Schaut man sich die Nutzerbewertungen der Apps an, findet sich wie immer ein heterogenes Bild. Nach anfänglichen Nutzungsschwierigkeiten drehte sich das Bewertungsbild: Menschen, die mit anhaltendem Tinnitus zu kämpfen haben, teilen vermehrt positive Erfahrungen. Ein Nutzer empfiehlt die App nach dem Absolvieren von „Level 1“ und betont, dass trotz erforderter Disziplin die Verbesserung spürbar ist. Die App bietet nicht nur Hilfe gegen Tinnitus, sondern auch zusätzliche Möglichkeiten für ein besseres Leben.
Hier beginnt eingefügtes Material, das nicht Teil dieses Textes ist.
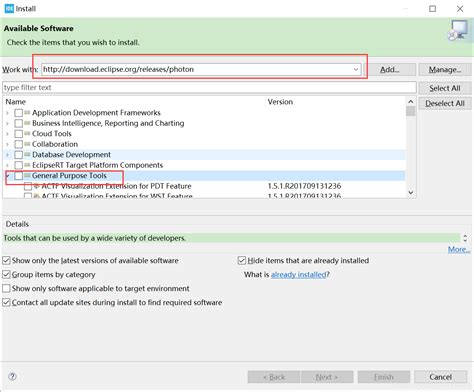Screen dimensions: 474x392
Task: Expand the Application Development Frameworks node
Action: 7,113
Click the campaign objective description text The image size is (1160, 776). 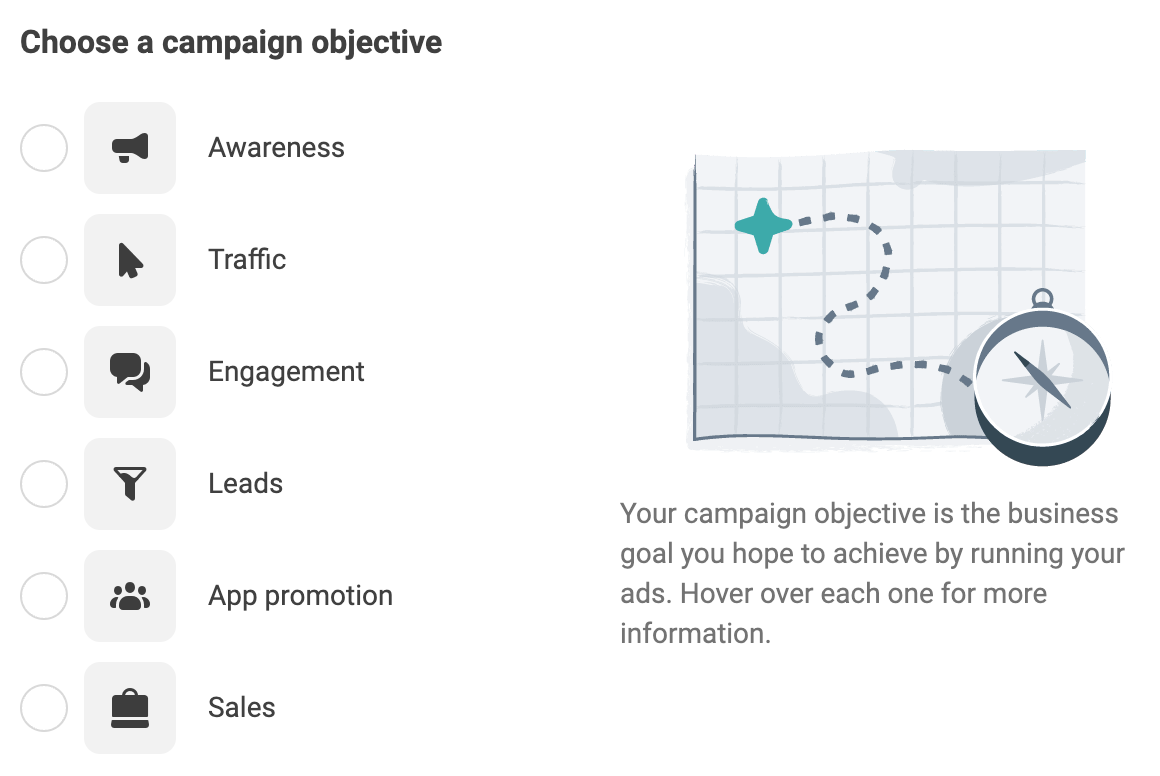[873, 573]
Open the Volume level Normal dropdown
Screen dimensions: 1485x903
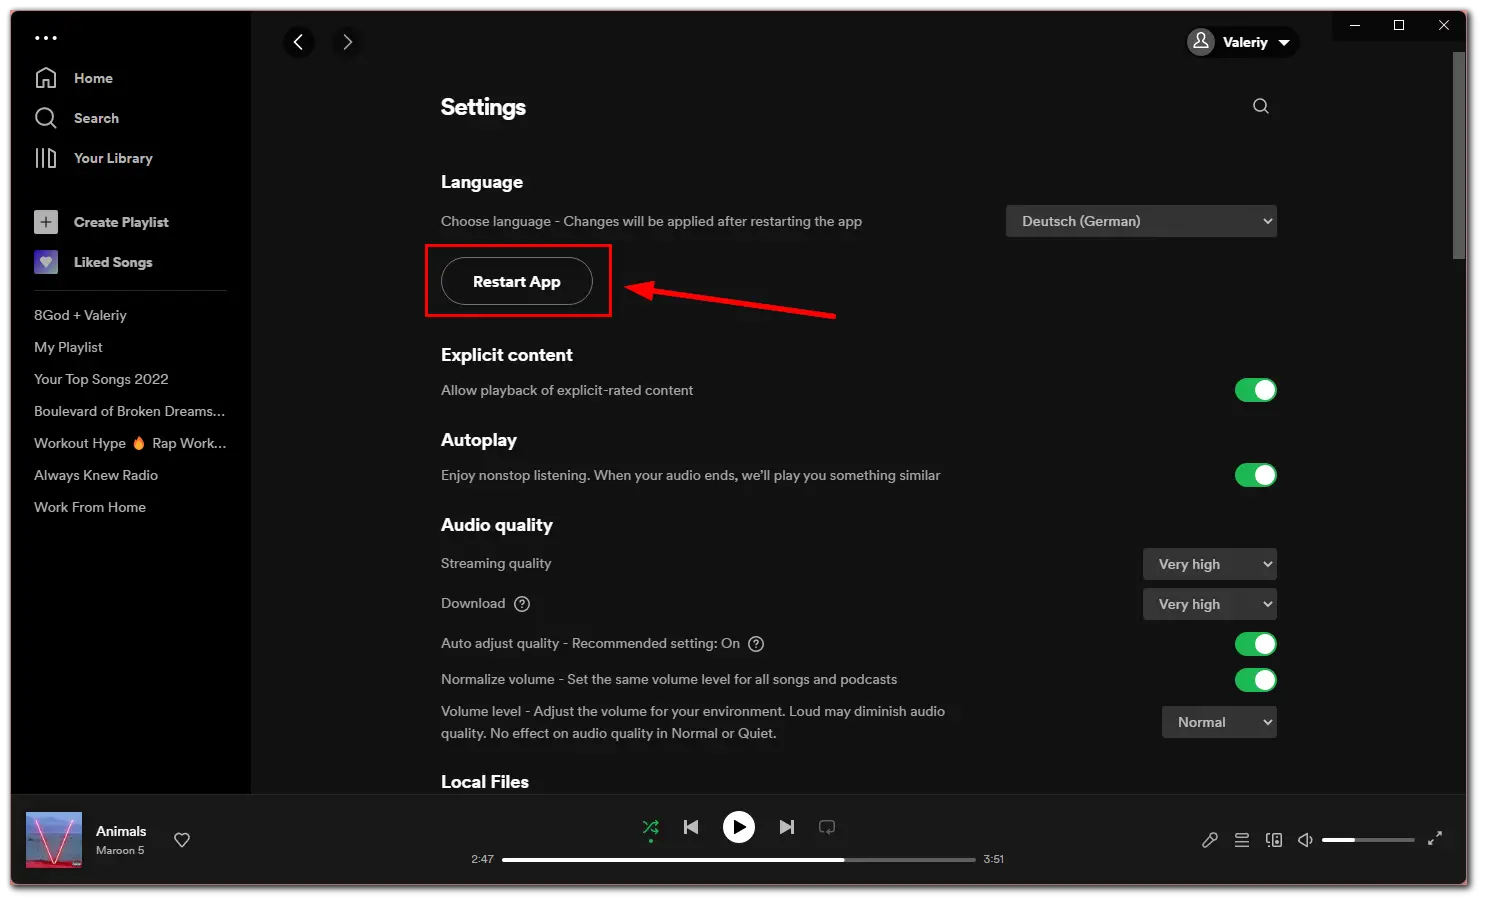click(x=1219, y=722)
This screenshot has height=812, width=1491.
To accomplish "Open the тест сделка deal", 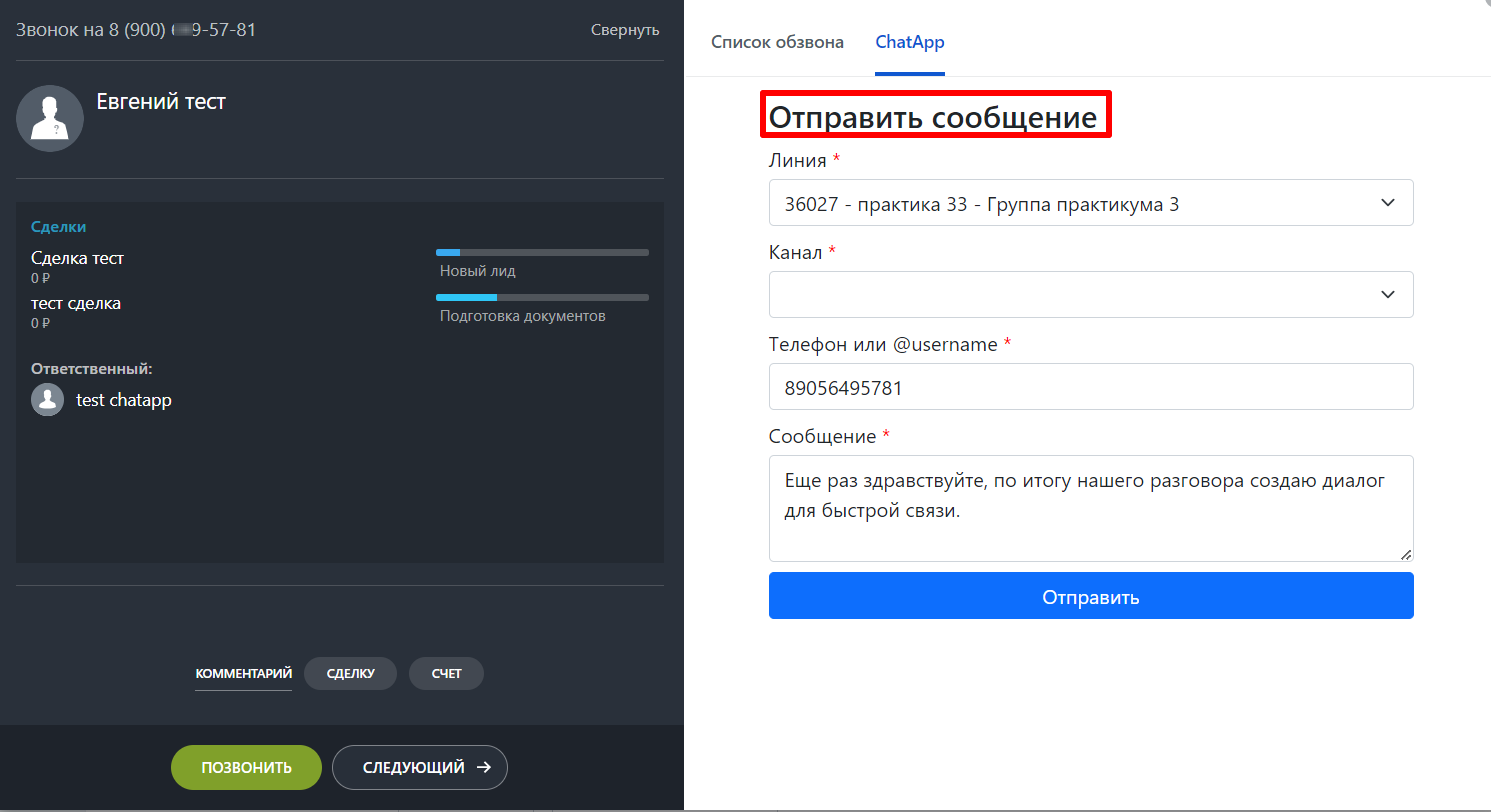I will tap(76, 303).

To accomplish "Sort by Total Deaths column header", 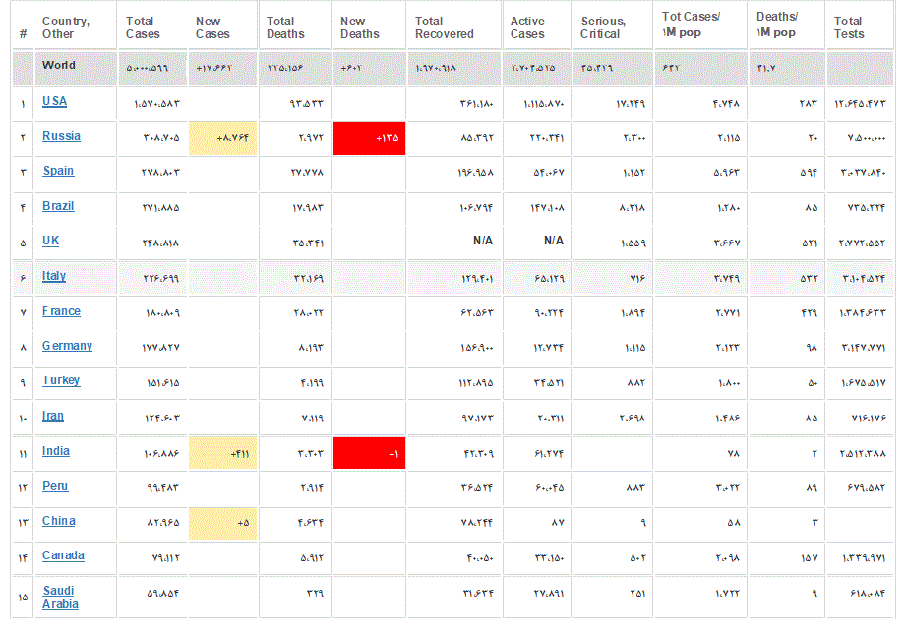I will tap(282, 27).
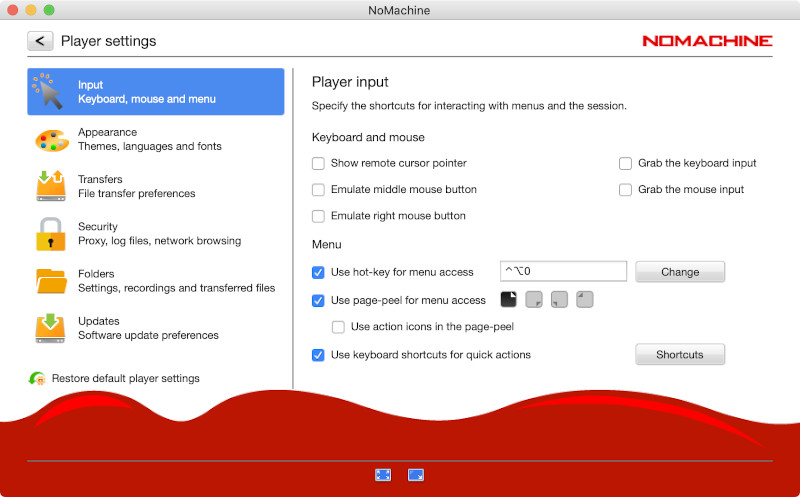Enable Emulate middle mouse button
The height and width of the screenshot is (497, 800).
click(319, 190)
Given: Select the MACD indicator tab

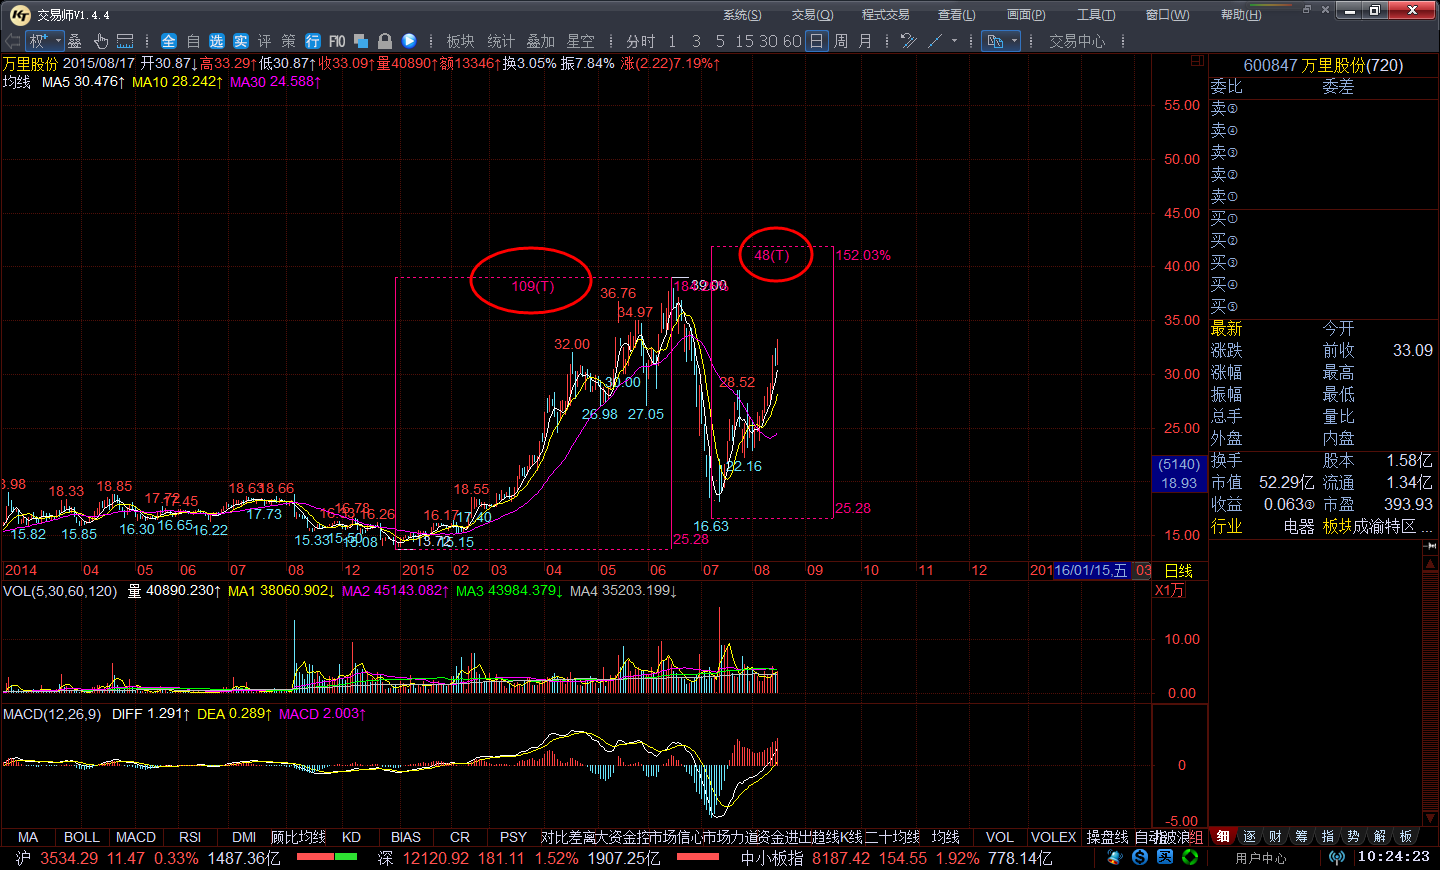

Ein anderer Nutzer, der jahrelang an Tinnitus litt, fühlt sich durch die App unterstützt und sieht sie als Mittel, um aus dem Stress-Geräusch-Teufelskreis auszubrechen. Ein anfänglicher Skeptiker gibt zu, dass die App sehr hilfreich ist und sich positiv auf seinen Tinnitus auswirkte, nachdem er sich darauf eingelassen hat und die regelmäßige Arbeit an sich selbst als lohnenswert empfindet.

Übrigens: Hauptsächlich Frauen, Stadtbewohner und Menschen mittleren Alters machen Gebrauch von den DiGa-Apps. Es gibt jedoch Herausforderungen bei der Akzeptanz in verschiedenen Bevölkerungsgruppen. Beispielsweise wurden 2022 von 100.000 Einwohnern 359 Frauen und 181 Männer, vorwiegend im Alter zwischen 25 und 60 Jahren, die Apps auf Rezept genutzt.

Das Schlusswort hat Joachim Szecsenyi, Autor des Arztreports und Geschäftsführer des aQua-Instituts in Göttingen: „Der Einsatz von DiGA steckt noch in den Kinderschuhen. Auf längere Sicht können sie aber ein wertvoller Bestandteil in der Versorgung der Patientinnen und Patienten werden. Das Fundament hierfür ist mehr Transparenz“.